» **Problem description**
Summarize the biographical passage on Manushya Puthiran in two sentences.

S. Abdul Hameed known by his pen name Manushya Puthiran (in Tamil: மனுஷ்ய புத்திரன்) (born 15 March 1968) is a poet and writer from  Tamil Nadu, India.

Early life and education 

Manushya Puthiran born as S Abdul Hameed, is the second of four children on 15 March 1968, in Thuvarankurichi, Tiruchirappalli District. He started his schooling at the age of 7 and he describes his early life:
"Started my schooling very late at the age of seven and I quit the school much earlier. This gave me ample time to see the fun around and dream. Having no constraints of fulfilling parent’s dreams , I drowned into my own dreams. My father and brothers brought books for me to kill the time. I reached an incredible world. On the whole, I was a pampered, spoiled useless but was growing as a Charismatic child. No much difference in that even now."

Completed his schooling in private, continued his first year degree in Bachelor of Arts through Distance Learning Programs, Annamalai University. Just not to miss the fun and experience of campus, from 2nd year onwards he started attending college. Later he did dual master's degree one in Mass Communication and other in History.

» **Supplied data**
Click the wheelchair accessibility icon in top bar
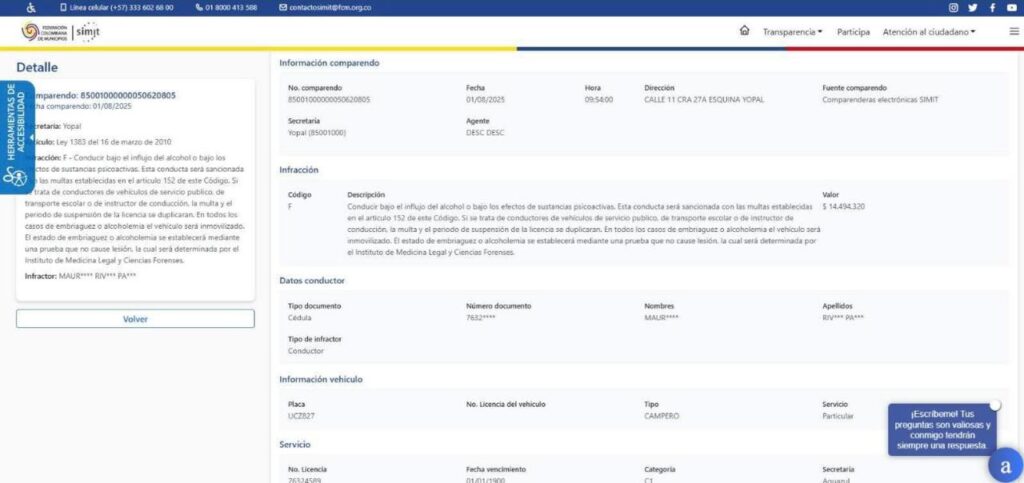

» **The result**
S. Abdul Hameed, known by the pen name Manushya Puthiran, is a poet and writer from Tamil Nadu, India, born on 15 March 1968 in Thuvarankurichi, Tiruchirappalli District, as the second of four children. He started school late, at the age of seven, completed his schooling in private, and began a Bachelor of Arts through the Distance Learning Programs of Annamalai University, attending college from the second year onward; he later earned a dual master's degree in Mass Communication and History.